Q: What are the most important lines of research that have developed over the past 5 years?
AF: The interventions that we're making, clearly it's important to demonstrate that we're both doing no harm and also doing good, and the good that we can demonstrate is also taking into consideration the indirect effects that one can have in the development of inventions such as supporting health worker training. Therefore we've done a lot of evaluation around the educational methodology, and we have a PhD student who is specifically studying whether or not you can actually train health workers in this way, remotely. The context in Somaliland is one in which there is very limited other infrastructure for supporting those health workers, therefore we hope that those interventions at least start towards that but clearly we have this PhD student studying the pedagogy, and then we have some public health physicians who have been evaluating the development impact of an intervention of this sort and health intervention of this sort.
Q: What are your plans for the future?
AF: The programme in Somaliland, we've currently used about £250,000 worth of NHS work-force time as volunteers to support health workers in various different ways in Somaliland. That programme is now expanding over the course of the next 3 years through funding from DFID-Somalia to support other health care workers, non-medical categories of health care workers such as pharmacists and nurses and clinical training officers. In addition we've started some new programmes, for example we're now supporting a hundred medical students a week, a much smaller intervention but in partnership with doctors from Oxford, registrars to junior consultants who are supporting doctors and medical students in Al-Quds Medical Schools in the West Bank. Effectively the next period of time looks like scaling up the work that we're doing in Somaliland, expanding into new countries including Palestine, and also a new partnership with Kenya, Rwanda and Uganda through the Royal college of Paediatrics and child health here in London.
Q: Why does you line of research matter, why should we put money into it?

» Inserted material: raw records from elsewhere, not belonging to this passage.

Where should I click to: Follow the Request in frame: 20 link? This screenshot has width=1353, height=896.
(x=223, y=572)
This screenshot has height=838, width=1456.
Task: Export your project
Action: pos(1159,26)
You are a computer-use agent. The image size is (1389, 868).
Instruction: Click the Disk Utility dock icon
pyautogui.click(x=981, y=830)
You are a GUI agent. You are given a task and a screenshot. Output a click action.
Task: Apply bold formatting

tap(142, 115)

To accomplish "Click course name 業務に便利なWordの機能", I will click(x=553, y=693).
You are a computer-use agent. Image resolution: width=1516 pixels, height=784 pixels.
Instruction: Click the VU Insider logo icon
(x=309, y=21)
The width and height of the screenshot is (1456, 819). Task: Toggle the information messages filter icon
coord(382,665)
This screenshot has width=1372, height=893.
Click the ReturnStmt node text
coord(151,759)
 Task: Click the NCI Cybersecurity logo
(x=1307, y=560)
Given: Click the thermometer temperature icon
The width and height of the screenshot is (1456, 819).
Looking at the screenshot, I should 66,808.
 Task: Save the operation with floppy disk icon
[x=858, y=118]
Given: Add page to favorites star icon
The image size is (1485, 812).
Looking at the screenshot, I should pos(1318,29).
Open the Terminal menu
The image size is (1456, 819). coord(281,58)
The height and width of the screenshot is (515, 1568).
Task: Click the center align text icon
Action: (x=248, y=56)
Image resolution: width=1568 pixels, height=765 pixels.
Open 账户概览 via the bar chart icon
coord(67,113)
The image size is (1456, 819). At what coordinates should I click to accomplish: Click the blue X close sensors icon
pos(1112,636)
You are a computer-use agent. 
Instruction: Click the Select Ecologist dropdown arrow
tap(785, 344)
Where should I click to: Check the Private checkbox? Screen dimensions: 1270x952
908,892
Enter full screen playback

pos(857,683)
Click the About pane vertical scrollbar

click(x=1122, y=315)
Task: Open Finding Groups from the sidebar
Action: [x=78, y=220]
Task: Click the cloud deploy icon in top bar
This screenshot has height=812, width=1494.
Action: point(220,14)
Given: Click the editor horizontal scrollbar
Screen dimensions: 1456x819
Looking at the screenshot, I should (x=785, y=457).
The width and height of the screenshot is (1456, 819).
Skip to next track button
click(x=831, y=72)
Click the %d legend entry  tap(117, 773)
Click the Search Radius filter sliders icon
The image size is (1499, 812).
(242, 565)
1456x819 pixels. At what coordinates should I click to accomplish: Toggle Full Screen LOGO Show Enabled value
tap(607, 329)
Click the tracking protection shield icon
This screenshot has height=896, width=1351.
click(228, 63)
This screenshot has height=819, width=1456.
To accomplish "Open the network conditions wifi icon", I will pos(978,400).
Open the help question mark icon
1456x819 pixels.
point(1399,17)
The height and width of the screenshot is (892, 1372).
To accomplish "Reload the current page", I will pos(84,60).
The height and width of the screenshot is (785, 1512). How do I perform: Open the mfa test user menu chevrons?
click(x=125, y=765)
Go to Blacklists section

AF: I think that I would create some kind of analogy between 1947 Britain where the Londoner and the Aberdonian weren't necessarily very interdependent in terms of their healthcare, and the situation globally today. There is real potential that increasingly we'll consider the denominator of responsibility for global health care interventions with the global population as opposed to the local or the national. Given that context and the potential for global health to increase equity across that denominator, interventions in global health which try to build capacity, particularly in countries that are fragile for example Somaliland or Palestine, I think bridging that gap is as important as the cutting edge Western science which clearly Oxford has such great expertise in.
Q: Can you tell us about any other projects you're working on?
AF: I work here with Dr Raghib Ali in the INDOX group at Oxford University which is working around the areas of research capacity building and research collaboration in India, particularly in cancer. My role in that group is to support Raghib Ali, the Director of the Network, in order to find innovative ways of funding what is essentially predominantly research capacity building as opposed to traditional research funding streams, and supporting him to try to find sustainable ways in order to keep delivering a development intervention of that sort.
Q: How does your research fit into translational medicine within the department?
AF: Translational medicine is traditionally considered in the context of the biomedical development pipeline. There is an emergent new translational pipeline in global health which has global health research bridged across to the interventions occurring not necessarily through the pharmaceutical companies, as is the case often with the biomedical interventions, but through NGOs and ministries of health and the private sector in various different ways to build capacity in countries that have fragile health systems. This work in health worker strengthening, in supporting mentoring of healthcare workers, and in supporting the design and delivery of new services, for example a new clinic which we established in Somaliland seeing patients with mental ill health for the first time in one of its towns there, these interventions really contribute to the global healthcare translational pipeline if you like as opposed to the biomedical one. I think this is a piece of work that sits very much in that context.